Document text –
═══

Halo of the Andromeda Galaxy (Illustration)
The stellar halo is a common but not well-studied feature of galaxies. This loose collection of stars extends 15 to 20 times beyond the radius of the brightest part of the galaxy, which is what we’re used to seeing in telescope images. The stars comprising a halo are some of the oldest in a galaxy. One of the few galaxies with a well-studied stellar halo is our neighbor, Andromeda, depicted here in the graphic. The reason Andromeda’s halo can be investigated so thoroughly is simply a matter of distance, both being close enough and bright enough that we can see the full picture with our current class of telescopes. When the Nancy Grace Roman Space Telescope launches, it will be able to use its wide field of view to comprehensively image many more stellar halos of more distant galaxies. Credit: NASA, Joseph Olmsted (STScI)

Scientists will study nearby galaxies to uncover galactic formation history and dark matter.

═══

Material provided –
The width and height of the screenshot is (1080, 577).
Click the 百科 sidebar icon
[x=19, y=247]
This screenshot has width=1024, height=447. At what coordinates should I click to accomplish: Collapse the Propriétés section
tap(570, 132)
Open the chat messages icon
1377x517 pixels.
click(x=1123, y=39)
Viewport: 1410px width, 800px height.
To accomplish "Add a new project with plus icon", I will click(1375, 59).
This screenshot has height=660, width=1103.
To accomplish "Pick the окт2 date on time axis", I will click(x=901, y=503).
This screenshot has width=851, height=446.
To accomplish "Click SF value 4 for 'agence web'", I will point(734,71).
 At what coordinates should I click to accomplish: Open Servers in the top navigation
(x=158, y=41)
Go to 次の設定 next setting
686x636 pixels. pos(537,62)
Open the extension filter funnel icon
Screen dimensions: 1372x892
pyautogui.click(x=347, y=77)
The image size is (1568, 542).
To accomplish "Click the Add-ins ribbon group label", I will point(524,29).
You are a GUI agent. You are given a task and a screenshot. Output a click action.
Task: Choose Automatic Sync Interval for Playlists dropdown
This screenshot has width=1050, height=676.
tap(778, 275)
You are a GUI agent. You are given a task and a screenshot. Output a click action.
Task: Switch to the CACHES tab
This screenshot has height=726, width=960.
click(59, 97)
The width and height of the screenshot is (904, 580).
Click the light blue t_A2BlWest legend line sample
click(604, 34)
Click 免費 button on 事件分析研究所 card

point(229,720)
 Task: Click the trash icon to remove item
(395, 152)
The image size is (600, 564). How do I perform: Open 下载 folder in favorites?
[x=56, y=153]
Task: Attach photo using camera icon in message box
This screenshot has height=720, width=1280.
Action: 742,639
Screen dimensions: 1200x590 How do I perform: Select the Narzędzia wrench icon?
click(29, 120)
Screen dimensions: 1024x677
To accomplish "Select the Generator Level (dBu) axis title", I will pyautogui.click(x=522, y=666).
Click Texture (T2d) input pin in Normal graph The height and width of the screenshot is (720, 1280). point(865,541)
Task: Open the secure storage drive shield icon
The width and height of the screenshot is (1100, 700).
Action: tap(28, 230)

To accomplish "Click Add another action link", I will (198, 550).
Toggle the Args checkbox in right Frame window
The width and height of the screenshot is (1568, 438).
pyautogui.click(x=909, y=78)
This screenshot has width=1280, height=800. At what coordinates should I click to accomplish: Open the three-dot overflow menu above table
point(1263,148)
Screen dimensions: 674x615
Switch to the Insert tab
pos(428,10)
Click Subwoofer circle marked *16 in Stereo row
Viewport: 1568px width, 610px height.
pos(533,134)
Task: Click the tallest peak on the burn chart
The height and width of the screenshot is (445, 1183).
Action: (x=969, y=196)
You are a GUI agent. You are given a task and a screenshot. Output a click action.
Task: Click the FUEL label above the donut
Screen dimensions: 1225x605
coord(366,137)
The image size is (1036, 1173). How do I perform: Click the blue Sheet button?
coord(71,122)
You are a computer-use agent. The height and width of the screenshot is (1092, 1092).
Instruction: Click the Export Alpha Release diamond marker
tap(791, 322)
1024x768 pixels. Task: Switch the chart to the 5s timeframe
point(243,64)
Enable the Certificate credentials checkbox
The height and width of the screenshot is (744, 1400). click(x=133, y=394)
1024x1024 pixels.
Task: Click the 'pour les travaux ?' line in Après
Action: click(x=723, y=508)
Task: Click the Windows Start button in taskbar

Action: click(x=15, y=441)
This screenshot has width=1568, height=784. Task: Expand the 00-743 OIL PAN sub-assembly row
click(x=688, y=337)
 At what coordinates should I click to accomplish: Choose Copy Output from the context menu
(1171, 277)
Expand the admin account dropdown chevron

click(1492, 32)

═══

Tasks for this exercise –
a: List every name given in the credit line of the caption on Andromeda's stellar halo.
b: Reproduce the passage of the caption on Andromeda's stellar halo between "Halo of the" and "Joseph Olmsted (STScI)", inclusive.

Answer set –
a:
NASA
Joseph Olmsted
STScI

b:
Halo of the Andromeda Galaxy (Illustration)
The stellar halo is a common but not well-studied feature of galaxies. This loose collection of stars extends 15 to 20 times beyond the radius of the brightest part of the galaxy, which is what we’re used to seeing in telescope images. The stars comprising a halo are some of the oldest in a galaxy. One of the few galaxies with a well-studied stellar halo is our neighbor, Andromeda, depicted here in the graphic. The reason Andromeda’s halo can be investigated so thoroughly is simply a matter of distance, both being close enough and bright enough that we can see the full picture with our current class of telescopes. When the Nancy Grace Roman Space Telescope launches, it will be able to use its wide field of view to comprehensively image many more stellar halos of more distant galaxies. Credit: NASA, Joseph Olmsted (STScI)